#### Work instruction
Repeat, exactly as they appear, the lines from the one with "The height and" through the last line of the entries below, but none of the pictures.

++++++++

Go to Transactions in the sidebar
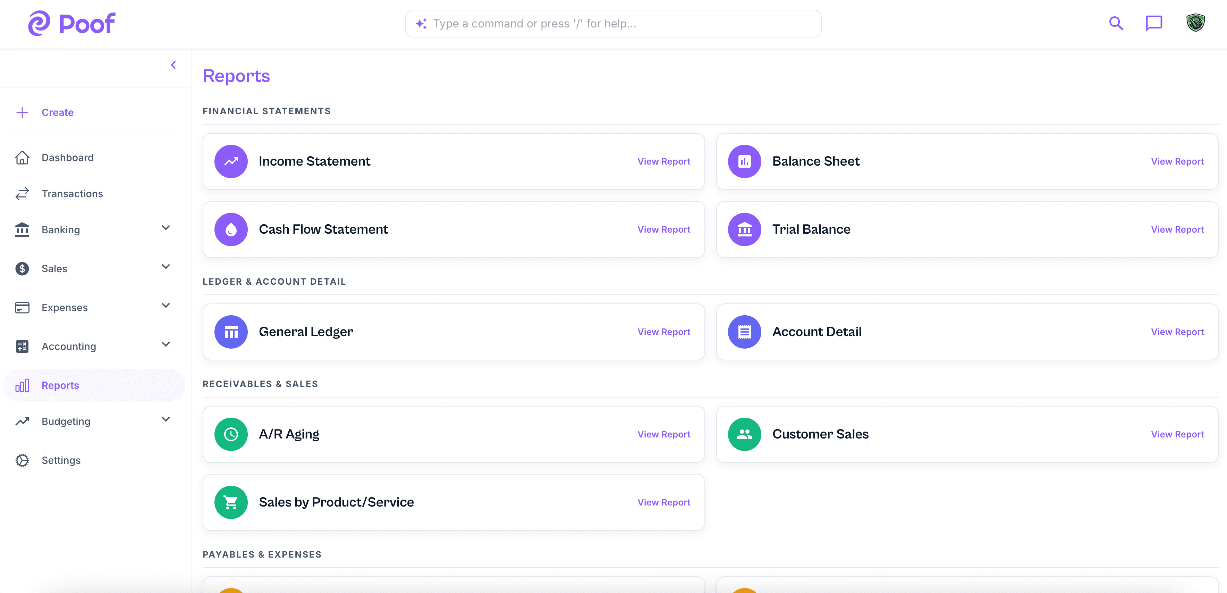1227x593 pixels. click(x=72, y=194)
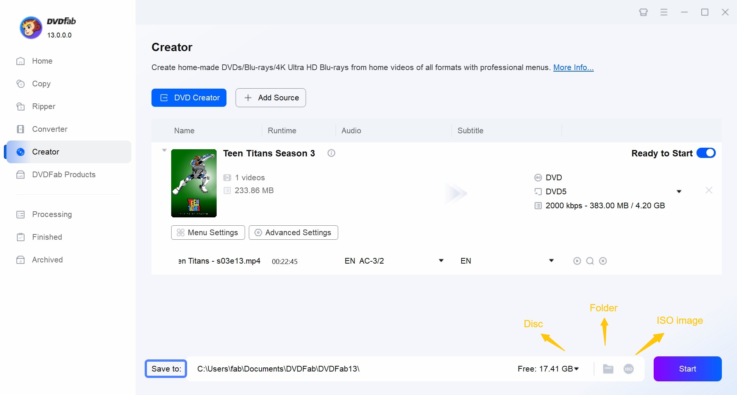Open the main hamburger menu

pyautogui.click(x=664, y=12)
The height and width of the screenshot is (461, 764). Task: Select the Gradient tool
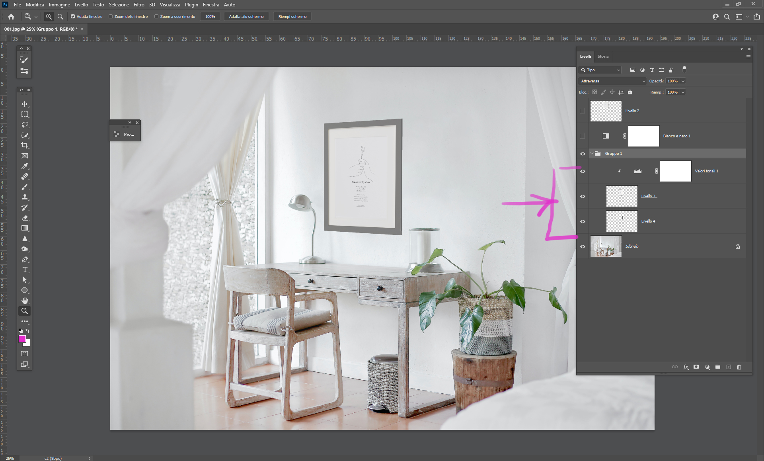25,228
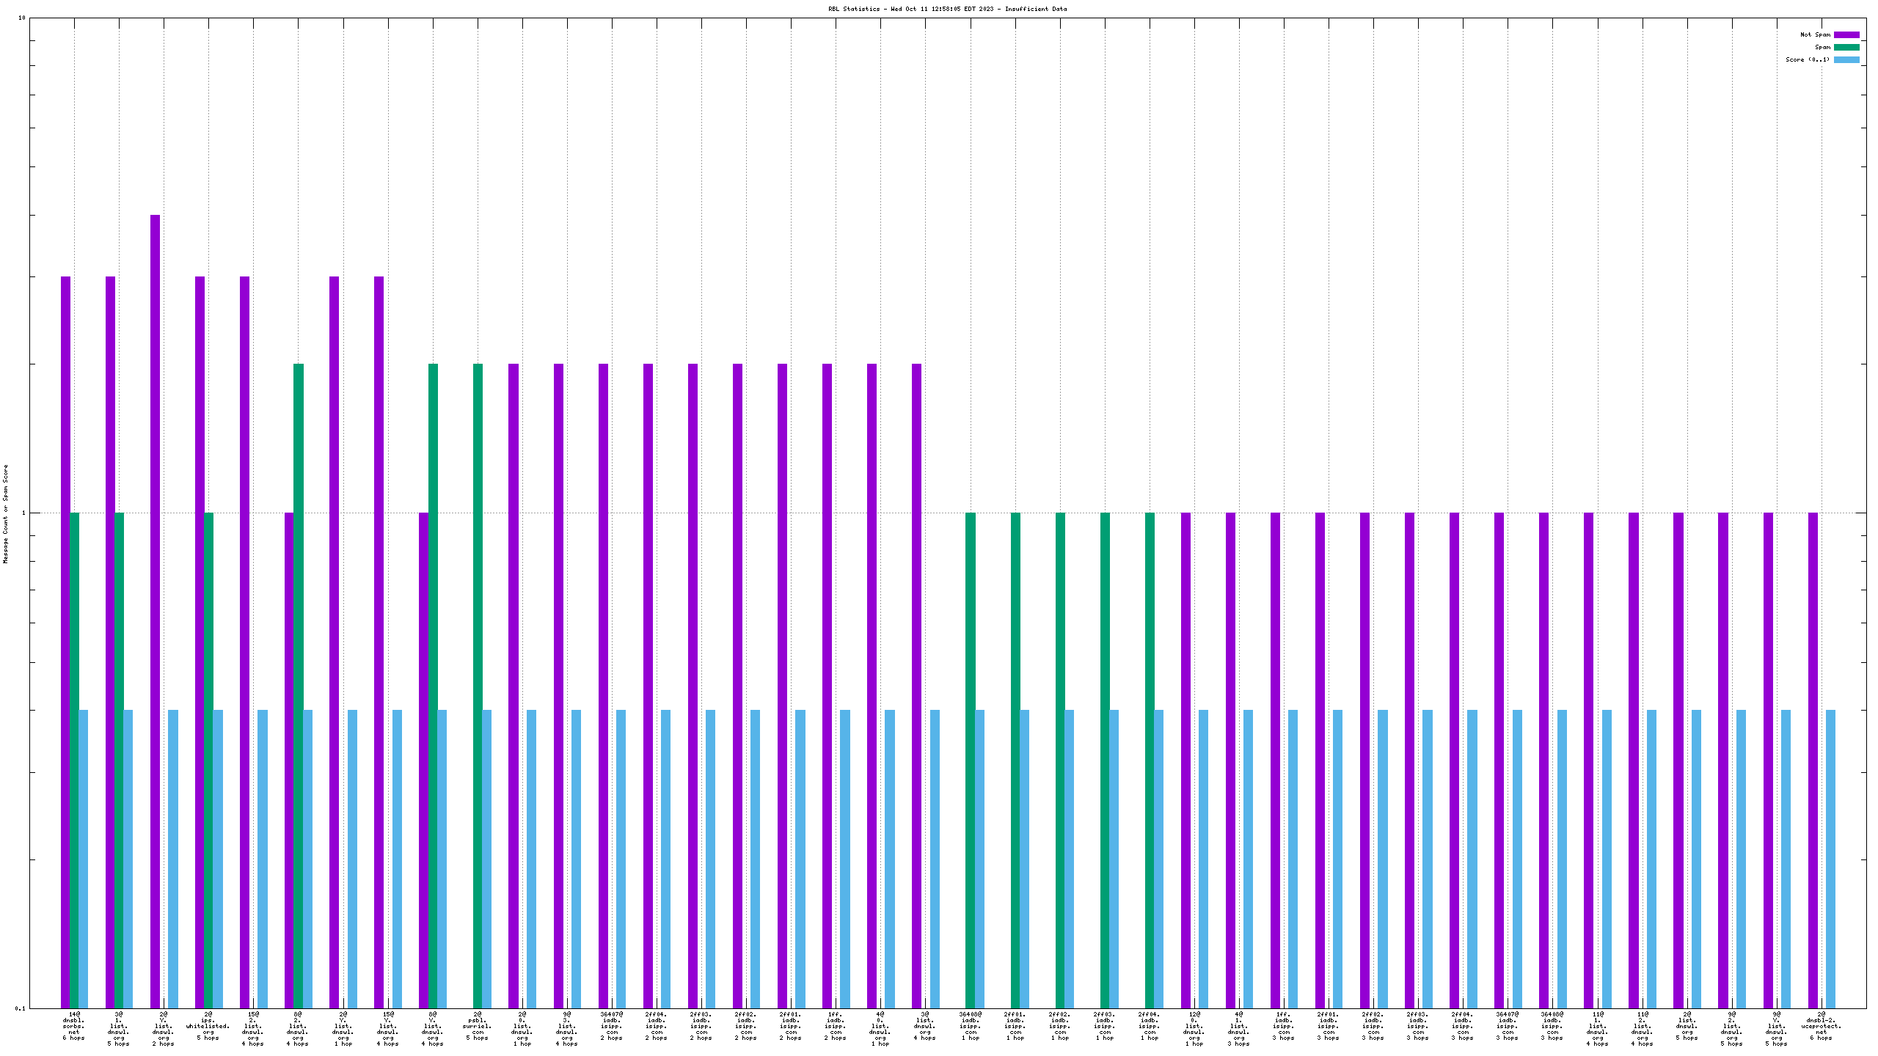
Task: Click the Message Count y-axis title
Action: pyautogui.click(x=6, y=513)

++++++++

#### Problem solution
The height and width of the screenshot is (461, 764). Task: Select the Gradient tool
25,228
Task: Click the Message Count y-axis title
Action: pyautogui.click(x=6, y=513)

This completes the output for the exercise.